There are some lovely individual scenes, with her father, with her unseen psychiatrist and with a close friend and colleague who has cancer.

But other scenes seem forced, contrived or overreaching (the “Lear” parallel comes complete with a mad scene in a storm). Wasserstein’s habit of name dropping is in overload here and the play feels archly schematic.

Still, the heart of the piece is clear and, given Wasserstein’s history, at times touchingly human.

Wasserstein, whose plays have chronicled women’s progress and personal struggles in the last third of the 20th century (and slightly into the 21st) — most famously in “The Heidi Chronicles” — here gives yet another perspective of the journey of the contemporary woman of her generation, this time as an older artist looking back and acknowledging the uncertainties of life.
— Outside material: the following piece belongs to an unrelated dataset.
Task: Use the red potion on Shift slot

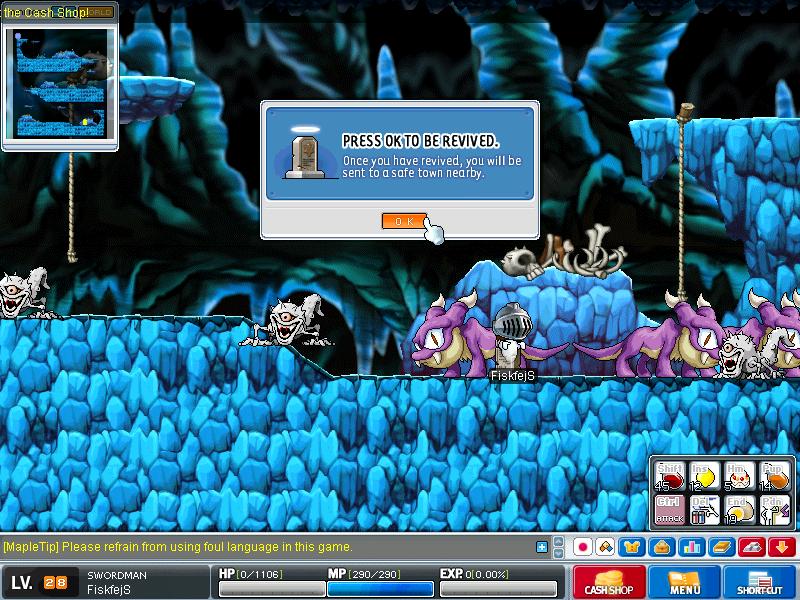Action: pyautogui.click(x=670, y=477)
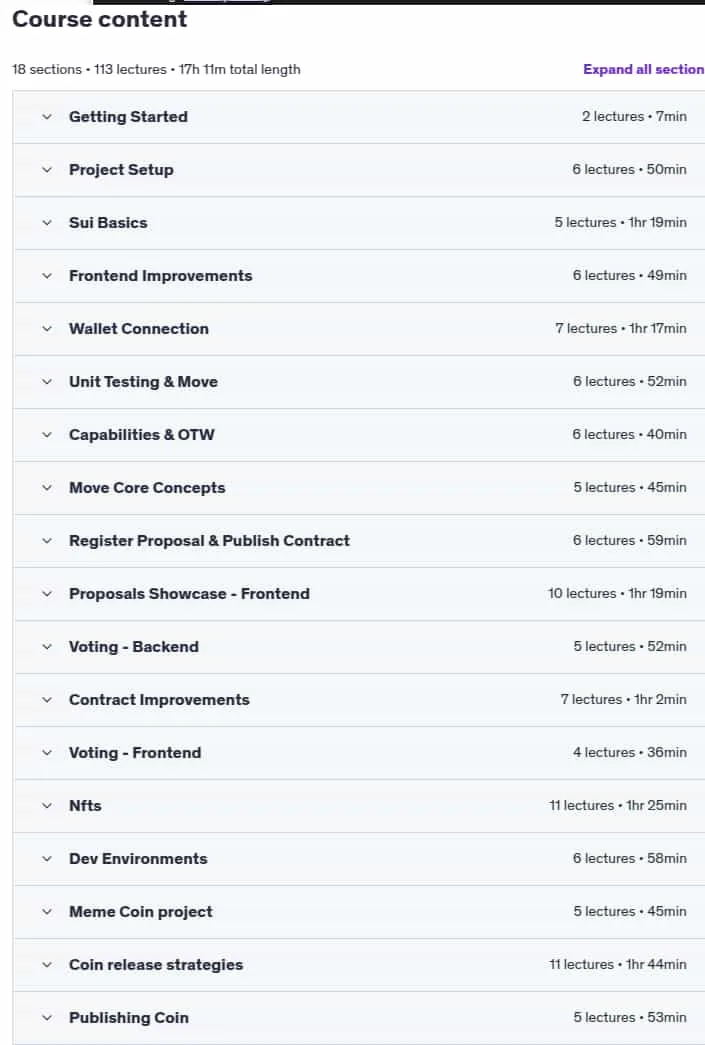Click the Dev Environments section heading
Viewport: 705px width, 1045px height.
(x=139, y=858)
The play’s tender takeaway is that although time is short, it’s never too late for love, forgiveness, apology and a correction. (Wasserstein died in 2006 at the age of 55, just months after “Third” opened at Lincoln Center.)

And the cast?: Levy, who was stunning in “The Other Place,” is most effective when she shows her vulnerability. But there’s little to offset her character’s often cringe-inducing remarks that come close to mean-spiritedness.

Hamill, a Hartt School grad, makes an impressive bow here, giving Third a believable simplicity and intelligence, a charming, low-key humor and a clear-eyed sense of self.

Nice work, too, by Andrea Gallo as Nancy and Hoffman as Jameson’s daughter, in a clunkily written role.

Who will like it?: Fans of Wasserstein, feminist studies and Jane Austen.

Who won’t?: Those who don’t like their dogma messed with.

For the kids?: Older students will have lots to identify with. Kids, not so much.

Twitter review?: Grading on a curve: Wasserstein’s modern woman grows older, more troubled and eventually wiser in problematic play, production

Thoughts on leaving the parking lot?: The number of plays that challenge liberal assumptions and left-leaning audiences is limited so when a work by a leading progressive playwright asks some fundamental questions — without abdicating her beliefs —- it is welcome, even if it is imperfect.

It also seems right that for her final work, Wasserstein, a Yale School of Drama grad, returns to the setting of the first play that brought her to the public eye in 1977 — the college campus. There’s something about an academic environment that is fitting for her smart, self-aware, conflicted, characters who continue to examine their place in the world. It’s almost as if she’s come full circle to these uncommon women of her youth but with a perspective of one who has lived a fuller life although one cut far too short.

THIRD continues through Nov. 8 at TheaterWorks, 233 Pearl St., Hartford. The show runs 2 hours, including one intermission. Performances are Tuesdays through Thursdays at 7:30 p.m.; Fridays at 8 p.m., Saturdays at 2:30 and 8 p.m. and Sundays at 2:30 p.m. Tickets are $40 to $65. The exhibit room features the works of theater photographer Lanny Nagler. Information: theaterworkshartford.com and 860-527-7838.